▸ Excerpt
====
Posts Tagged ‘Wine’

Dom Pérignon Rosé 2002

I wish you and your loved ones a happy new year and all the best for 2013! What better way to do this than to announce the launch of the Dom Pérignon Rosé Vintage 2002?

Dom Pérignon Rosé 2002

Following the strong success of the Dom Pérignon Vintage 2002, the expectations were very high for the Rosé. My feeling is that they were met; my ambition is that they were surpassed; my wish is that you will concur. The story of 2002 is written into the wine: the spring was warm and dry leading to almost perfect flowering; the summer saw long sunny stretches interspersed with overcast and rainy spells, with one final sunny interlude before the harvest. It would be hard to think of a more favourable growing season.

This is reflected in the wine as Dom Pérignon Rosé Vintage 2002 lives up to its promise of accomplished harmony, offering a pure expression of the spirit of Dom Pérignon. This new vintage of Dom Pérignon Rosé will be declared in Istanbul, Turkey on January 23, 2013. I will narrate the tale of this highly awaited night in a future entry.

2012: First Impression

2012 was definitely full of surprises, from a challenging growing season to a quasi-perfect harvest. Such a chaotic vintage calls upon our flexibility and humility: to react to unprecedented conditions, to escape conformism, to take risks and to hold back or push forward as required. Although these are the fundamental values of Dom Pérignon, 2012 pushed them to their limits. I felt such an elusive yet assertive vintage reinforces the mysterious aura of Dom Pérignon. New situations invite creative solutions and force clear decisions: the wine is but the sum of these events.

The growing season itself was challenging to say the least. Fortunately the harvest period was more positive (and in a way more straightforward) with nice weather, slow and steady maturation, and perfect sanitary conditions. Acknowledging this, our approach was to aim for maximum maturity while retaining as much freshness as possible. The balance between richness, intensity and acidity is close to some of the greatest vintages ever, such as 1952.
====
▸ Directions
1. In the Dom Pérignon post, rewrite the stretch from "Following the strong" through "a future entry.", swapping "harmony" for "equilibrium".
2. According to the Dom Pérignon post, on what date will the Rosé Vintage 2002 be declared?
3. Write the next few sentences of the Dom Pérignon post, picking up after its final line.

▸ Information provided
====
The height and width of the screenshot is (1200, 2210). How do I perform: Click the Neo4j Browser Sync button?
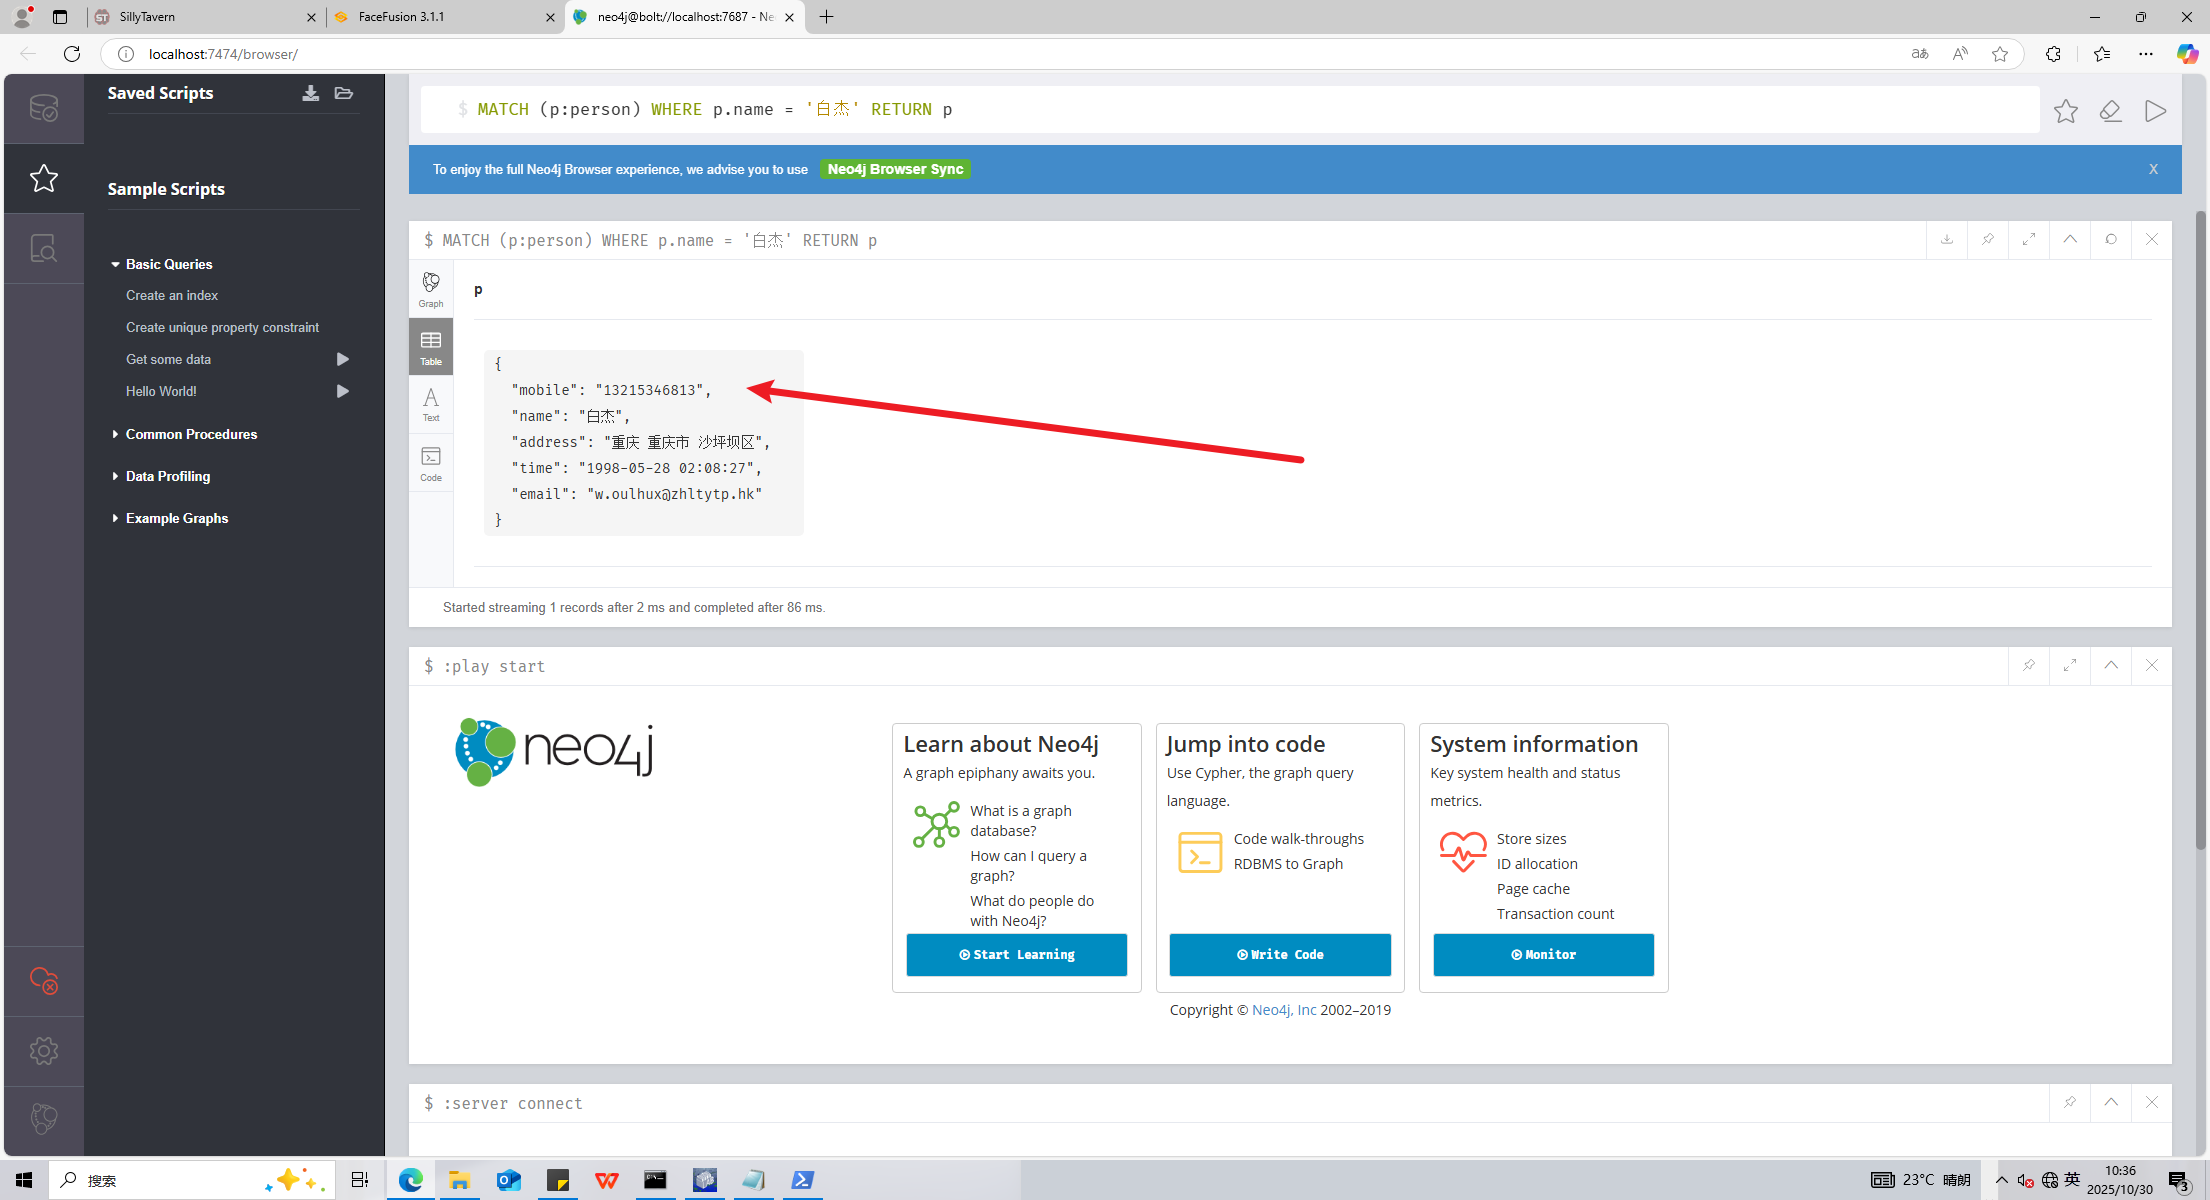(x=895, y=170)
====
▸ Answers below
1.
Following the strong success of the Dom Pérignon Vintage 2002, the expectations were very high for the Rosé. My feeling is that they were met; my ambition is that they were surpassed; my wish is that you will concur. The story of 2002 is written into the wine: the spring was warm and dry leading to almost perfect flowering; the summer saw long sunny stretches interspersed with overcast and rainy spells, with one final sunny interlude before the harvest. It would be hard to think of a more favourable growing season.

This is reflected in the wine as Dom Pérignon Rosé Vintage 2002 lives up to its promise of accomplished equilibrium, offering a pure expression of the spirit of Dom Pérignon. This new vintage of Dom Pérignon Rosé will be declared in Istanbul, Turkey on January 23, 2013. I will narrate the tale of this highly awaited night in a future entry.

2. January 23, 2013

3.
However the truth always lies in the glass; tasting the wines is the real test. The first impression mirrors the character of the vintage: assertive and free-spirited, built on a complex, sinuous history. The fruit and the intensity both point to a no-holds-barred vintage, while the sharp acidity already balances out the expressive maturity. The wines still feel raw at this stage, of course. Only time can smooth them out, refine their qualities, and allow us to assess how they might stand the test of decades.

2012 First Impression

Dom Pérignon Rosé

The launch of Dom Pérignon Rosé Œnothèque 1993 is a perfect opportunity to reveal more about Dom Pérignon Rosé, the jewel of Dom Pérignon. Its rarity is linked to the very few vineyards that can offer Pinot Noir grapes with sufficient maturity: mostly south-facing sites in Hautvillers, Ay and Bouzy. In some particularly warm and sunny years, other vineyards can also contribute, but this is the exception rather the rule, much as Dom Pérignon Rosé itself.

Dom Pérignon Rosé Œnothèque 1993

Dom Pérignon didn’t start pushing the envelope recently: taking risks and embracing challenges has always been at the forefront of our philosophy. Combining Dom Pérignon’s singularity and the characteristics of the vintage is already a tour de force. Inviting the richness and intensity of the Pinot Noir to shine through the assemblage, yet retaining Dom Pérignon’s elegance and ability to withstand time is a paradox in itself. This feat was first achieved by my predecessors in 1959, with this visionary first vintage being revealed twelve years later during the 2,500th anniversary of the foundation of the Persian Empire. 863 magnums of Dom Pérignon Rosé 1959 were served for only this occasion, and it remains to this day among the most exclusive wines in the world.

Dom Pérignon Rosé is understandably created in even fewer vintages than Dom Pérignon Vintage: no Rosé was released in 1976, 1983 and 1999, whereas (paradoxically) 1986 welcomed a Rosé but no Blanc.

The introduction of Dom Pérignon Rosé Œnothèque two years ago was another tribute to the longevity of Dom Pérignon.

Dom Pérignon Vintage 2003

Dom Pérignon is, and has always been, exclusively a vintage wine. I could be content with simply letting the vintage express its characteristics through the wine; however, in a constant effort to push the envelope, it is crucial to go one step further: we embrace the vintage and confront it to the singularity of Dom Pérignon in an act of creation.

The growing season shapes a vintage, but rarely as much as in 2003. The spring began with a deceptively mild weather which was not to last: freezing temperatures and hailstorms in early April culminated in a devastating frost on April 11, which nipped most of the Chardonnay vines in the Côte des Blancs, and destroyed up to three-fourth of its potential harvest.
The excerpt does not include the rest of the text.